Tracy Spiridakos ()  is a Canadian actress. She starred as Becky Richards on the Teletoon children's comedy series Majority Rules! from 2009–2010. She then starred as Charlotte "Charlie" Matheson on the NBC post-apocalyptic science fiction series Revolution from 2012–2014, for which she was nominated for a Saturn Award for Best Actress on Television. She played Annika Johnson on the A&E television drama Bates Motel. Since 2017, Spiridakos has starred on the NBC police drama Chicago P.D. playing the role of Detective Hailey Upton.

Early life
Spiridakos was born in Winnipeg, Manitoba, to Greek-born parents, restaurant owners George and Anastasia Spiridakos. She has two brothers. The family moved to her father's hometown, Skala, Greece south of Sparta, a few years after she was born, and returned to Canada in 1992. She strongly identifies with her Greek heritage and speaks fluent Greek. Spiridakos began acting in junior high school, and studied at the Actors Training Centre of Manitoba. She graduated from Oak Park High School in Winnipeg in 2000.

Career
Spiridakos moved to Vancouver in 2007 to pursue acting, and within weeks landed her first television role, a small part on Supernatural.
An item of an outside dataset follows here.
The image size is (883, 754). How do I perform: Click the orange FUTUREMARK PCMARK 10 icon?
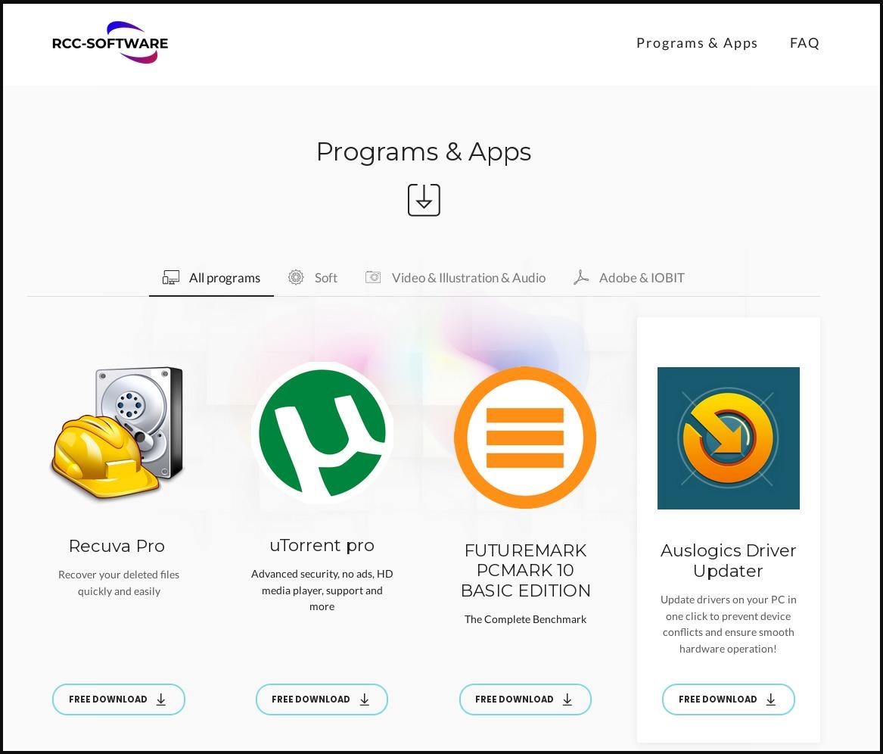[x=525, y=438]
She continued working in television, with walk-on roles on Bionic Woman, The L Word, Hellcats, and Psych. Spiridakos appeared in the TV movie Goblin, and the web series Mortal Kombat: Legacy. She also had a recurring role on Being Human as werewolf Brynn McLean.

In 2009, she won her first starring role in the Canadian Teletoon series Majority Rules!, playing 15-year-old Becky Richards. She made her feature film debut in 2011 with Rise of the Planet of the Apes, and filmed the low-budget Michael Greenspan-helmed thriller, Kill for Me, starring across from Donal Logue and Katie Cassidy.  Spiridakos appeared as Sammi in the 2012 Nickelodeon original movie, Rags. She then landed a lead role on the NBC television series Revolution as Charlotte "Charlie" Matheson, a survivalist in a dystopian future civilization. She auditioned for the role while attending her first pilot season in Los Angeles. Spiridakos shot the pilot in Atlanta, and filmed the first season in Wilmington, North Carolina. She was nominated for a Saturn Award for Best Actress on Television for her performance in the first season, losing out to Fringe's Anna Torv. Production moved to Austin, Texas for the series' second season.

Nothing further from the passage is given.